RLMesh works with Gymnasium registrations and Gymnasium-style Python objects. The quickstart serves one custom environment over gRPC and connects one model worker to it.

Custom Environment

examples/python/quickstart/serve.py defines a tiny CounterEnv without importing Gymnasium, then serves it with EnvServer:

import rlmesh


class CounterEnv:
    observation_space = rlmesh.spaces.Discrete(5)
    action_space = rlmesh.spaces.Discrete(2)

    def __init__(self):
        self.step_count = 0

    def reset(self, seed=None, options=None):
        self.step_count = 0
        return 0, {}

    def step(self, action):
        self.step_count += 1
        observation = self.step_count % 5
        terminated = self.step_count >= 3
        return observation, 1.0, terminated, False, {"action": action}

    def close(self):
        pass


server = rlmesh.EnvServer(CounterEnv(), "127.0.0.1:5555")
print(f"serving CounterEnv on {server.address}")
server.serve()

Replace CounterEnv with your own environment object if it has the same shape: an observation_space, an action_space, reset(seed=None, options=None), step(action), and close().

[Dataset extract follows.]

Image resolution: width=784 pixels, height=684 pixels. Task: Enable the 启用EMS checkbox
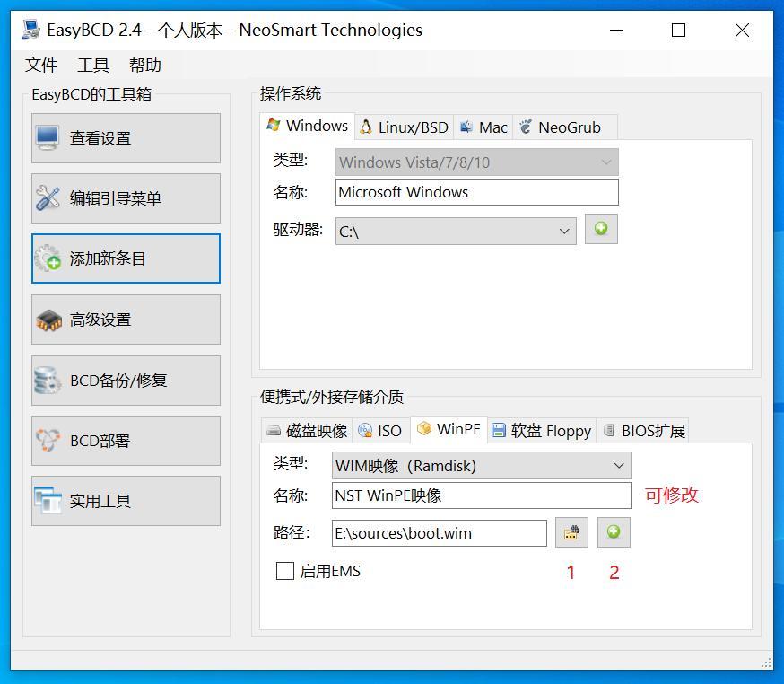(285, 571)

Run it:

uv run python examples/python/quickstart/serve.py

Custom Model

examples/python/quickstart/model.py wraps a prediction function as a model worker. predict takes an observation and returns an action; Model runs episodes against the served endpoint:

from rlmesh.numpy import Model


def predict(observation):
    return 0


model = Model(predict)
model.run("127.0.0.1:5555", max_episodes=1)

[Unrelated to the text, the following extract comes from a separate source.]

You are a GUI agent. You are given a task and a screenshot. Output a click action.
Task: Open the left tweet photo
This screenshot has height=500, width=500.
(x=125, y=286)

Run it against the server:

uv run python examples/python/quickstart/model.py --episodes 1

Drive It Yourself

If you would rather step the environment by hand instead of handing it to a Model, examples/python/quickstart/eval.py opens a RemoteEnv and runs a sampled-action loop:

from rlmesh.numpy import RemoteEnv

env = RemoteEnv("127.0.0.1:5555")
obs, info = env.reset(seed=0)
for step in range(1, 65):
    action = env.action_space.sample()
    obs, reward, term, trunc, info = env.step(action)
    if term or trunc:
        break
env.close()

That is the separation: the environment serves observations, and the model worker (or your own loop) returns actions.